Task directions
Reproduce the records verbatim, from the line containing "Select the Kernel Modules item icon" down through the final line of the records.

Data excerpts
◇ ◇ ◇ ◇ ◇

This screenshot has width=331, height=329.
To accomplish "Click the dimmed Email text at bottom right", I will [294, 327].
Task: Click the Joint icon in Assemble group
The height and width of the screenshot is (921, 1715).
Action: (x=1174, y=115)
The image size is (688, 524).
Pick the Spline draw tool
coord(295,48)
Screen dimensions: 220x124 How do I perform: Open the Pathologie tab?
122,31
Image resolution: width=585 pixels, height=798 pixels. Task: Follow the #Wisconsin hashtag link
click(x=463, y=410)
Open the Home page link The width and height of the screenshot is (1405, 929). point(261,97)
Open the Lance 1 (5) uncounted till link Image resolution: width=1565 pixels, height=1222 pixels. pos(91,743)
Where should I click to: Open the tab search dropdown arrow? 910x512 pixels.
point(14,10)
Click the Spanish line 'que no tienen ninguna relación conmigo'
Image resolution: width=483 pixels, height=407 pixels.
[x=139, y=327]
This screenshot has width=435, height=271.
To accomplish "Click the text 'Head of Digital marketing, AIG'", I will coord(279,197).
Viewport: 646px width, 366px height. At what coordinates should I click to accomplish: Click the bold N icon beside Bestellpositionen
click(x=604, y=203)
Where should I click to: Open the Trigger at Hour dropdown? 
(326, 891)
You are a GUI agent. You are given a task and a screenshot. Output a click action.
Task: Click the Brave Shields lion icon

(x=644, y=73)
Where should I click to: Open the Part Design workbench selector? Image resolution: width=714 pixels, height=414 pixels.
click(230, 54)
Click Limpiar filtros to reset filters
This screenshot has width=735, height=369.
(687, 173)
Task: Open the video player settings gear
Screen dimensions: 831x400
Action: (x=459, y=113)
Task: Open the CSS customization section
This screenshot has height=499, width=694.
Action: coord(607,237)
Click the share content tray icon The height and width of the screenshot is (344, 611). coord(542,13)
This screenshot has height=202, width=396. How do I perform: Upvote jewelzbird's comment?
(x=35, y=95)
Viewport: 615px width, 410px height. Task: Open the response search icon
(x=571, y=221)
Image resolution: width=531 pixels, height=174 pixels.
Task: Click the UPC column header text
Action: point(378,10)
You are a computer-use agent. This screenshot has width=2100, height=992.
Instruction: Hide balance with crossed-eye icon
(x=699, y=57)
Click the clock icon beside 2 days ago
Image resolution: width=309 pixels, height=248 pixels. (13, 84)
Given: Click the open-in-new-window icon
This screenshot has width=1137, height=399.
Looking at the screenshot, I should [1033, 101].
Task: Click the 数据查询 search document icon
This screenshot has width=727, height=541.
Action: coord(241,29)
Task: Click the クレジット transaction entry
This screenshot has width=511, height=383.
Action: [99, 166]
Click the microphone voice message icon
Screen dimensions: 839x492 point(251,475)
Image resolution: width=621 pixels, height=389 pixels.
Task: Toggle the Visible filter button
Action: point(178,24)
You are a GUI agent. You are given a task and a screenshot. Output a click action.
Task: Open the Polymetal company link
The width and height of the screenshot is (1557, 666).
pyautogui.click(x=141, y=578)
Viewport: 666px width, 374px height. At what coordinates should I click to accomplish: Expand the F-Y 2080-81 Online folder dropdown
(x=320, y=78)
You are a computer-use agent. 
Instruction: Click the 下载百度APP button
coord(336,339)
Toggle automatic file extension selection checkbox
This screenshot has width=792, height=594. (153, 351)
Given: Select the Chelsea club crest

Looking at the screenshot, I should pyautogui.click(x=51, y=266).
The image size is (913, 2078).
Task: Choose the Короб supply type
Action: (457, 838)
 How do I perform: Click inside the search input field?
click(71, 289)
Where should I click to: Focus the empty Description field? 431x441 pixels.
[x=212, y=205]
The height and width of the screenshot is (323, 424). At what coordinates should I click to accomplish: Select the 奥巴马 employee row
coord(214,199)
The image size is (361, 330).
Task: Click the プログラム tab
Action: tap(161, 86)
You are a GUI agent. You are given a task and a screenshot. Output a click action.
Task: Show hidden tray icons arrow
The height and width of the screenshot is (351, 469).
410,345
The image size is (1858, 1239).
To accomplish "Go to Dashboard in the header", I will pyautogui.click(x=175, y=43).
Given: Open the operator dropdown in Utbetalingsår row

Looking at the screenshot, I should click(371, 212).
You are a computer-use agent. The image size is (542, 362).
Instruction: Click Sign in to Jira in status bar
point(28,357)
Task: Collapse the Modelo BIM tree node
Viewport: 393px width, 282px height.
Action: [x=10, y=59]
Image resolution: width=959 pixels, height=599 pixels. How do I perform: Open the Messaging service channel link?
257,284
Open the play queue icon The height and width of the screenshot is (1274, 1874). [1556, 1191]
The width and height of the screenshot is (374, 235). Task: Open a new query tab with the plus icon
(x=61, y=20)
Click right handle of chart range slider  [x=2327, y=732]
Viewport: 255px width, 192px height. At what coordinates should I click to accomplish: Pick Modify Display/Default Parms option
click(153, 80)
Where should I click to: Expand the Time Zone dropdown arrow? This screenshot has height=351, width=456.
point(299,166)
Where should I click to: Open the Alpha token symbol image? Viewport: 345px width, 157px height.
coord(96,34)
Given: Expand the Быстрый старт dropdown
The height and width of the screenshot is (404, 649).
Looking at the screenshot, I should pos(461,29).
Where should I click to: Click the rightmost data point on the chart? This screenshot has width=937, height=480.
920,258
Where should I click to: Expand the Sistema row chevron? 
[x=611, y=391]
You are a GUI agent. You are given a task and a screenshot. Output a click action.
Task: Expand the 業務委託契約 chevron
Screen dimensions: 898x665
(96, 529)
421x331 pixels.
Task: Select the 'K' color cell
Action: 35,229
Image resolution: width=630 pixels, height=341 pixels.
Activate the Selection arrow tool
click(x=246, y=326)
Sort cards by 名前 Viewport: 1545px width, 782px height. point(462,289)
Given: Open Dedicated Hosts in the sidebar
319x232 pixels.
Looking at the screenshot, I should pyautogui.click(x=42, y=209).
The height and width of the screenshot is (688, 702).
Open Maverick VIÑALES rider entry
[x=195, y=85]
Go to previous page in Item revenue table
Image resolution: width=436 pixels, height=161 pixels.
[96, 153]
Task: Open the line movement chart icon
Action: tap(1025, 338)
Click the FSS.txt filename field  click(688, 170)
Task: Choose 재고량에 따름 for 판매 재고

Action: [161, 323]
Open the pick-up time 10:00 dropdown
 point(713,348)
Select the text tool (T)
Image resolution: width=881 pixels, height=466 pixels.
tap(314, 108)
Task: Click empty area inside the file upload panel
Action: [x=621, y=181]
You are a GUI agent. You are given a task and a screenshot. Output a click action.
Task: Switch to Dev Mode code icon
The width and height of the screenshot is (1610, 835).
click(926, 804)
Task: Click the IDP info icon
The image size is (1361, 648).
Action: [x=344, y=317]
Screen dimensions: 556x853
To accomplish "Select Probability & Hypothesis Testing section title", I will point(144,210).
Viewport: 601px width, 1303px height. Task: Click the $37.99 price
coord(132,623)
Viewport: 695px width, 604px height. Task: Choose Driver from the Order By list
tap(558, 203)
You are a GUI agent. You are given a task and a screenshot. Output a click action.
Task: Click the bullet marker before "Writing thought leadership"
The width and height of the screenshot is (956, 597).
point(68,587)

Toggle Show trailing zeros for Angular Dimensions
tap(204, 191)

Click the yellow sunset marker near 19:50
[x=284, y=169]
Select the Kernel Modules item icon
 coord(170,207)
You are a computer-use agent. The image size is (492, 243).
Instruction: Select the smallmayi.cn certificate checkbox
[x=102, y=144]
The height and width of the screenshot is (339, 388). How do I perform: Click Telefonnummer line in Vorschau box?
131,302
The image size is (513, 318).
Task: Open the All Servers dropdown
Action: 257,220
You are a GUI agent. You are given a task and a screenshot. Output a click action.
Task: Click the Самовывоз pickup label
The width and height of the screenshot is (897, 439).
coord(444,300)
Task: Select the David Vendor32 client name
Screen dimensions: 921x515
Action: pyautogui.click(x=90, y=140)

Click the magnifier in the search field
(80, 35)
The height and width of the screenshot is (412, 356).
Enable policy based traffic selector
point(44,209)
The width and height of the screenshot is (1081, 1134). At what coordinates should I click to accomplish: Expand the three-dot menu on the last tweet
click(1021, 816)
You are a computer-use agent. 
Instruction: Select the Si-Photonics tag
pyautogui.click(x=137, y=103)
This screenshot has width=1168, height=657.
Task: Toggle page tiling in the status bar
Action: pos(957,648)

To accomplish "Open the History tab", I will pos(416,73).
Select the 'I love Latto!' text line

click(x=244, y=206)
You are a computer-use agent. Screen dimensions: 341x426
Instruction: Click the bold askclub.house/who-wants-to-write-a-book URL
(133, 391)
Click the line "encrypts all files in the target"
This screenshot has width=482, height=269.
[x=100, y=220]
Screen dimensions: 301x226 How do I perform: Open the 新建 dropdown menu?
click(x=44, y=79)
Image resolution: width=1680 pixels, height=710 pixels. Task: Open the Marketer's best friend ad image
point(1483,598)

◇ ◇ ◇ ◇ ◇

Result of this task
Select the Kernel Modules item icon
 coord(170,207)
You are a computer-use agent. The image size is (492, 243).
Instruction: Select the smallmayi.cn certificate checkbox
[x=102, y=144]
The height and width of the screenshot is (339, 388). How do I perform: Click Telefonnummer line in Vorschau box?
131,302
The image size is (513, 318).
Task: Open the All Servers dropdown
Action: 257,220
You are a GUI agent. You are given a task and a screenshot. Output a click action.
Task: Click the Самовывоз pickup label
The width and height of the screenshot is (897, 439).
coord(444,300)
Task: Select the David Vendor32 client name
Screen dimensions: 921x515
Action: pyautogui.click(x=90, y=140)

Click the magnifier in the search field
(80, 35)
The height and width of the screenshot is (412, 356).
Enable policy based traffic selector
point(44,209)
The width and height of the screenshot is (1081, 1134). At what coordinates should I click to accomplish: Expand the three-dot menu on the last tweet
click(1021, 816)
You are a computer-use agent. 
Instruction: Select the Si-Photonics tag
pyautogui.click(x=137, y=103)
This screenshot has width=1168, height=657.
Task: Toggle page tiling in the status bar
Action: pos(957,648)

To accomplish "Open the History tab", I will pos(416,73).
Select the 'I love Latto!' text line

click(x=244, y=206)
You are a computer-use agent. Screen dimensions: 341x426
Instruction: Click the bold askclub.house/who-wants-to-write-a-book URL
(133, 391)
Click the line "encrypts all files in the target"
This screenshot has width=482, height=269.
[x=100, y=220]
Screen dimensions: 301x226 How do I perform: Open the 新建 dropdown menu?
click(x=44, y=79)
Image resolution: width=1680 pixels, height=710 pixels. Task: Open the Marketer's best friend ad image
point(1483,598)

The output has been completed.